Due fra i tanti: Roberto Martini e Armando Bonaguro con il quale si recava alle gare. Roberto è da considerare un’icona dello skiroll: fu il primo a provare e collaudare gli skiroll con cui Fabio Crestani diede l’avvio a questo sport dal lato agonistico. Due attrezzi di ferro, con snodo centrale e ruote da carrozzina per bambini dai quali, nel corso degli anni, sarebbero derivati quelli attuali in lega d’alluminio o con struttura di carbonio che aprono frontiere sempre più nuove. Ricoverato all’ospedale di Asiago, conobbe Diego che faceva l’infermiere tanto lì che a Mezzaselva. Divennero amici. L’altro giocava calcio, ma finì inevitabilmente per trasformarsi in fondista, cosa naturale del resto sull’Altopiano. Tanto da chiedere che nella sua cassa mettessero con lui anche un paio di sci come la cosa più cara che lo accompagnasse nel suo cammino per l'al di là, e un altro paio sul feretro al posto dei fiori.

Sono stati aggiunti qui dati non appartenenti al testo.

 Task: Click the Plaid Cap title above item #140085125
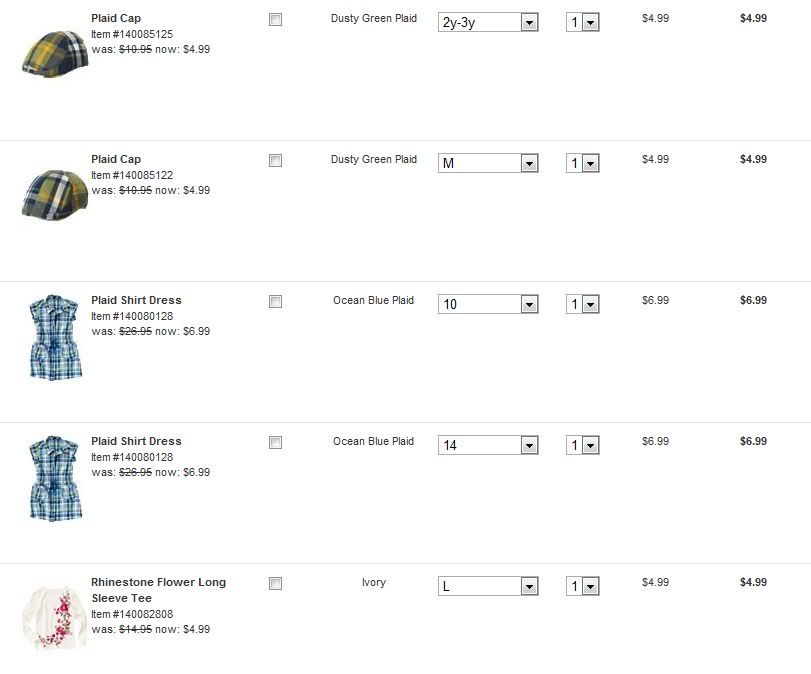[x=116, y=18]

Lo skiroll fu un’altrettanto naturale conseguenza perché propedeutico allo sci nelle stagioni in cui non c’è neve. Si allenavano insieme sui 15 km di strada che da Pedescala portano a Mezzaselva di Roana, o sulla salita che dalla casa di Diego porta a Verena, dove c’è l’arrivo della Bostelroll. Nei tempi belli, ma anche quando il suo fisico era stato minato dalla malattia, al punto di portarsi dietro nel marsupio il dosatore della chemio.
Pur nella consapevolezza della fine che si avvicinava ogni giorno di più, viveva per lo sport e con lo sport che ha certamente contribuito ad allungargli la vita e a sollevargli lo spirito. Ma più che il proprio quello degli amici per i quali la sua sofferenza è stata un esempio di vita poiché lo hanno visto lottare sempre, con tutte le energie che ancora gli restavano, contro il male ma anche contro gli avversari. Sempre combattivo. E questo fino a pochi mesi fa. Fino all’ultimo è andato nel bosco.
Ma se il fisico non reggeva più gli sforzi intensi, gli permetteva comunque di restare al franco degli amici continuando a condividerne la comune passione. Li accompagnava in macchina a valle, o li seguiva fino a Verena per riportarli a casa. Insomma, sapeva sempre rendersi ugualmente utile, regalando agli amici la propria amicizia. Con il sonno dei giusti, adesso sta sicuramente in un mondo migliore e, come scrive Maurizio ricordando che rimarrà sempre nei nostri cuori con tanto amore, “guardi dall’alto le tue amatissime montagne che in questi giorni si sono incorniciate di bianca neve e si sono inchinate a te per accoglierti fra le loro braccia”. Il commiato più significativo per un fondista.